Professor Yang Hao from Queen Mary’s School of Electronic Engineering and Computer Science, who leads the five-year project, said: “There has been intensive research into the principles of invisibility science which has now matured to the point that the next big step is to use the insights of theory to produce practical devices.

“Invisibility is an optical illusion created by the transformation of space in suitable materials. Wireless technology relies on electromagnetic waves like radio waves that are similar in behaviour to light, but have much longer wavelengths, and what is possible for light is often also possible for other electromagnetic waves.”

Queen Mary’s team, including Professor Hao and Professor Clive Parini, will focus on the project’s engineering applications while Dr Alastair Hibbins, Professor Bill Barnes and Professor Roy Sambles will lead a team in the School of Physics at the University of Exeter to turn theory into experiment.

A team at the University of Oxford, led by Professor Patrick Grant and Professor Chris Grovenor, will develop the new materials required for practical applications.

One of the pioneers of spatial transformation theory, Professor Ulf Leonhardt at the University of St Andrews, will direct the theory element of the new research.

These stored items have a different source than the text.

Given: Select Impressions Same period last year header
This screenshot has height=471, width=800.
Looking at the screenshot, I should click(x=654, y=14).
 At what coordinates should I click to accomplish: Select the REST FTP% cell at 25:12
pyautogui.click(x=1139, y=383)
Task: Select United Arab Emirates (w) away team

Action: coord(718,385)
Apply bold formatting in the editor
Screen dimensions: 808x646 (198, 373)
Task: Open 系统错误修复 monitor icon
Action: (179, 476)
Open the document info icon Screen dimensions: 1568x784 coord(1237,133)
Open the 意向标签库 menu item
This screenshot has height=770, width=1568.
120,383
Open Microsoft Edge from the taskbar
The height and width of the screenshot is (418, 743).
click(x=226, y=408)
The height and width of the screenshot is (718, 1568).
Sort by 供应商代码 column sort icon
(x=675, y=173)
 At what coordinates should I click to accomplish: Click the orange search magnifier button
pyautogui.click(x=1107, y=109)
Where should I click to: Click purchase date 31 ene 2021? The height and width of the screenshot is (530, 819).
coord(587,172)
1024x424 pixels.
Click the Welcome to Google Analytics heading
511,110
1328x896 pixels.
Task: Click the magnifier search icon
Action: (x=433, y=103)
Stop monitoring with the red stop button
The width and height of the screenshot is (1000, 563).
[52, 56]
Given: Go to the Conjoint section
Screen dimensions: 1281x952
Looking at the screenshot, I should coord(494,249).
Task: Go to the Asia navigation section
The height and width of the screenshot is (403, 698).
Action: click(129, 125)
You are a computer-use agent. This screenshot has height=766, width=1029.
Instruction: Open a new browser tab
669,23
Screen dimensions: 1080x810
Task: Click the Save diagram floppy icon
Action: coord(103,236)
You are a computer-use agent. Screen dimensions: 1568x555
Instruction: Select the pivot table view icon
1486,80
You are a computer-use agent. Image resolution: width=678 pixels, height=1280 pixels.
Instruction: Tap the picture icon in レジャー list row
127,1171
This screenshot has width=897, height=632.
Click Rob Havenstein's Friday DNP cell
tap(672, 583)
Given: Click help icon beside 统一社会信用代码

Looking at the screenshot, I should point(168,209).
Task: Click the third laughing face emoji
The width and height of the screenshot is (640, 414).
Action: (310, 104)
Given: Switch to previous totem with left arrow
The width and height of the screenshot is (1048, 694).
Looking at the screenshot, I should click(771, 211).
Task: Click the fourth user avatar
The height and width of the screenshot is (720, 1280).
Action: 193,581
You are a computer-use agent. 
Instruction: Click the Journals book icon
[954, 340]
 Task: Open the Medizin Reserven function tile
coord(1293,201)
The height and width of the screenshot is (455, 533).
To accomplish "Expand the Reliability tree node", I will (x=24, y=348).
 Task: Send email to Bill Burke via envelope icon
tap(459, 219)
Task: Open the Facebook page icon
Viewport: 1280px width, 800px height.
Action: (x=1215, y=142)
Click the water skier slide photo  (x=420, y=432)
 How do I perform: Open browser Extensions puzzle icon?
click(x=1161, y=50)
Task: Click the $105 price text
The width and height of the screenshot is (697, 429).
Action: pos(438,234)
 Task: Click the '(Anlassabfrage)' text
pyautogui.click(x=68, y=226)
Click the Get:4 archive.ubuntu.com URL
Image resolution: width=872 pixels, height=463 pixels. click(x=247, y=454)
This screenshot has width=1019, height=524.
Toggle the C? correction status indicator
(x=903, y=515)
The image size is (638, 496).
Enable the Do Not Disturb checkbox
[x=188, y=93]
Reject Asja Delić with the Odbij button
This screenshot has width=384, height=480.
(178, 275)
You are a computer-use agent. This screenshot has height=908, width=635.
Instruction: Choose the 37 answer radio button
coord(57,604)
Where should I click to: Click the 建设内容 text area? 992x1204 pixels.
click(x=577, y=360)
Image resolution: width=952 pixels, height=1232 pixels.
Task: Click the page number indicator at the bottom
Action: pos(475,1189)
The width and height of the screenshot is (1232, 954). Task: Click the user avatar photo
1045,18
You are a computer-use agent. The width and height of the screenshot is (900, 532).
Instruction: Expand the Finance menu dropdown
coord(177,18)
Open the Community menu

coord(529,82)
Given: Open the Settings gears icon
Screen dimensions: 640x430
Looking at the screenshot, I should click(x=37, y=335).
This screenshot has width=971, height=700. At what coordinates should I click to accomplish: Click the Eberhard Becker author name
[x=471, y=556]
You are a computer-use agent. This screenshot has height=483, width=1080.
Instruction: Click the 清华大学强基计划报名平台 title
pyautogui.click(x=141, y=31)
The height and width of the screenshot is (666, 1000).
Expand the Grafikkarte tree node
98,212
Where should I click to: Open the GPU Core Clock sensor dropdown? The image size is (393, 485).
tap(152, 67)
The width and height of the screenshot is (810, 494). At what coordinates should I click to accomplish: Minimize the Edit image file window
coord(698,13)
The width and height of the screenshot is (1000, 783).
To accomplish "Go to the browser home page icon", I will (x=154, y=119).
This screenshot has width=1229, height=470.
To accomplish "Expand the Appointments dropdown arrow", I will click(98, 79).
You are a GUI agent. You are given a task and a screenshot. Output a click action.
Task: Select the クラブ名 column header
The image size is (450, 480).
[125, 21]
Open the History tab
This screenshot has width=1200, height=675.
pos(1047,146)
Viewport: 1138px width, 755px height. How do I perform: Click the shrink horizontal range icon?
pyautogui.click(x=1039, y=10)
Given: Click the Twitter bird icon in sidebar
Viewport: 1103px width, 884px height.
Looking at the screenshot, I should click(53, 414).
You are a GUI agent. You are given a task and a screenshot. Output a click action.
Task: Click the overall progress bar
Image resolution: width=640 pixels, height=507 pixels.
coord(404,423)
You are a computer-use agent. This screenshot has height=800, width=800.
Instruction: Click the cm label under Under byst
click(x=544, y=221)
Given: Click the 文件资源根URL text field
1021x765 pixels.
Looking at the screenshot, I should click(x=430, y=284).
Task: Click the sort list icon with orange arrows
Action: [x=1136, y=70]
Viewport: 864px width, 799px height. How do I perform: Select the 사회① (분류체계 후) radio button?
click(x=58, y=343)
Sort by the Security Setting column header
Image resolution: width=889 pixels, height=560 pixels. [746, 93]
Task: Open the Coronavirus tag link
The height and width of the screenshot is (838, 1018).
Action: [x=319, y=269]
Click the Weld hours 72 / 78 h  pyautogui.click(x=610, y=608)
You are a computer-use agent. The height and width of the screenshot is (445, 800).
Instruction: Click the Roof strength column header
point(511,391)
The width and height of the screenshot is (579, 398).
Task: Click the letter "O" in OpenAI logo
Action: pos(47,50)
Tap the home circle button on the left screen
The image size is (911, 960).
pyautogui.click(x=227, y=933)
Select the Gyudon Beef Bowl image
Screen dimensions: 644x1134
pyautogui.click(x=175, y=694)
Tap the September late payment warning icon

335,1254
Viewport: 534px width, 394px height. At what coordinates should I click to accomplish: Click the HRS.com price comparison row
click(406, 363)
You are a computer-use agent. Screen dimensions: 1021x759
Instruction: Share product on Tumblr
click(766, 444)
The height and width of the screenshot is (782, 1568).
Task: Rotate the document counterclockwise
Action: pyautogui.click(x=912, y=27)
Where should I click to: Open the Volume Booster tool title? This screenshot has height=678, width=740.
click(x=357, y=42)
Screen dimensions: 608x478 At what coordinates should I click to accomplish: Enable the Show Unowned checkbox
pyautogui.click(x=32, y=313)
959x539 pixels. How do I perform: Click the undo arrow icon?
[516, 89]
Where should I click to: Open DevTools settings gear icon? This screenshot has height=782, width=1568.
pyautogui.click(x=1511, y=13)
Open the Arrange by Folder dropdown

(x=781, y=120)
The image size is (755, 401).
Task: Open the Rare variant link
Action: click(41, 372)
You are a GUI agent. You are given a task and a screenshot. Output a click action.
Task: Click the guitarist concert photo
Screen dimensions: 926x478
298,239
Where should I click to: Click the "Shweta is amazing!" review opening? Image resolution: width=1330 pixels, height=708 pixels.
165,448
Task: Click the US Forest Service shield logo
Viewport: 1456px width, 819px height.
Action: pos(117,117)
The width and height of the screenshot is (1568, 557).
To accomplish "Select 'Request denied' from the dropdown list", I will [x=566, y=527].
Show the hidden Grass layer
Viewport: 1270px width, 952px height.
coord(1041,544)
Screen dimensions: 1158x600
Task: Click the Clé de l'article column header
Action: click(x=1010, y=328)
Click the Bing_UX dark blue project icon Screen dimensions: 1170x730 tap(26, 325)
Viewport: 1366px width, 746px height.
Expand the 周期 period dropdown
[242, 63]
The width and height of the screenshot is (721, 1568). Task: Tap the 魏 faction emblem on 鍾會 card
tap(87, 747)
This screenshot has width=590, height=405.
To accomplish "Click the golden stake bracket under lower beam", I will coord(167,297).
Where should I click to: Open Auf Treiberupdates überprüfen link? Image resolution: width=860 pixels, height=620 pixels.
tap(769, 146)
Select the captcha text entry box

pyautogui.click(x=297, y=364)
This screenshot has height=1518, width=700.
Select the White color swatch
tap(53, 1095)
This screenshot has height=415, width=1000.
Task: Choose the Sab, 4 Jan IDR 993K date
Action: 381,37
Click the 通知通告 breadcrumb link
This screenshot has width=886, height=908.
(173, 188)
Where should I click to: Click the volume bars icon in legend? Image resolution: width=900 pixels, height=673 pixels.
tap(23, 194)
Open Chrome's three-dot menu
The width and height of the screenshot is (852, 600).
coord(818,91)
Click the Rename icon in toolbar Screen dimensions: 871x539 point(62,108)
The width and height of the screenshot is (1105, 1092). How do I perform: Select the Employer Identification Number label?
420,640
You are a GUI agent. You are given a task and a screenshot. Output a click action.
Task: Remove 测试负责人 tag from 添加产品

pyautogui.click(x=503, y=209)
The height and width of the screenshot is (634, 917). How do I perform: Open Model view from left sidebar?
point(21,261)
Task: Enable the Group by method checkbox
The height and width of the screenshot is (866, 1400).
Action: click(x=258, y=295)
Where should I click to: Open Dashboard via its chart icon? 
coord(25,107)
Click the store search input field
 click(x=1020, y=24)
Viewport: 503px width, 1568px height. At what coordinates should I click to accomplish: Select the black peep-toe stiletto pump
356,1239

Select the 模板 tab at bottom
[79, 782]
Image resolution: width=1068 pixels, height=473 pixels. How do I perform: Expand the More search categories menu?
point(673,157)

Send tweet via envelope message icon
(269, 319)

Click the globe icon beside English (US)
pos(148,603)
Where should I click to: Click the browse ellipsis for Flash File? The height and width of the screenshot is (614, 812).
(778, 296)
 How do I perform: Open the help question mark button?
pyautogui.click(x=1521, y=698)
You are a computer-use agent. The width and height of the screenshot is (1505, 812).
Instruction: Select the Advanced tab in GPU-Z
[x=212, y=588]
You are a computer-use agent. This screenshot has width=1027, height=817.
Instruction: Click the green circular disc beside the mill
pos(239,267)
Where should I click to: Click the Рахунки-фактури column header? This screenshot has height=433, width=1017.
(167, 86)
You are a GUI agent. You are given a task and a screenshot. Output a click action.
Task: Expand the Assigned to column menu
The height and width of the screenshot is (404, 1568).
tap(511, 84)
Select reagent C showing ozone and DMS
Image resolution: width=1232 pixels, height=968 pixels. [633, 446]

Science magazine recently listed research in transformation optics among the top 10 science breakthroughs of the last decade. These are so-called metamaterials unavailable in nature in which the microstructure is contrived in the laboratory to create unusual electromagnetic properties such as bending of electromagnetic waves.

Metamaterials pioneer, Sir John Pendry, will sit on the advisory board of the new project, which will be headed by Professor Peter Clarricoats who has spearheaded antenna research in the UK.

Wireless technologies based on electromagnetic waves are all around us - including mobile phones, wi-fi for computers, security scanners and many more. By combining theory with experiment and computer simulations with materials science, QUEST will create new products for wireless technology. For example, with the right sort of materials and devices it may no longer be required to switch off mobile phones in aeroplanes.

Wireless antennas may become smaller, more effective and unrecognisable so that they can be sewn into clothing in an increasingly wireless world.

Exactly what form these devices will take is not yet clear – the research will help inform that. The grant from EPSRC will allow the researchers the flexibility and freedom to achieve the – almost – impossible with electromagnetic waves.

EPSRC is the UK’s main agency for funding research in engineering and physical sciences. EPSRC invests around £800m a year in research and postgraduate training, to help the nation handle the next generation of technological change.

The areas covered range from information technology to structural engineering, and mathematics to materials science. This research forms the basis for future economic development in the UK and improvements for everyone's health, lifestyle and culture. EPSRC works alongside other Research Councils with responsibility for other areas of research. The Research Councils work collectively on issues of common concern via research Councils UK.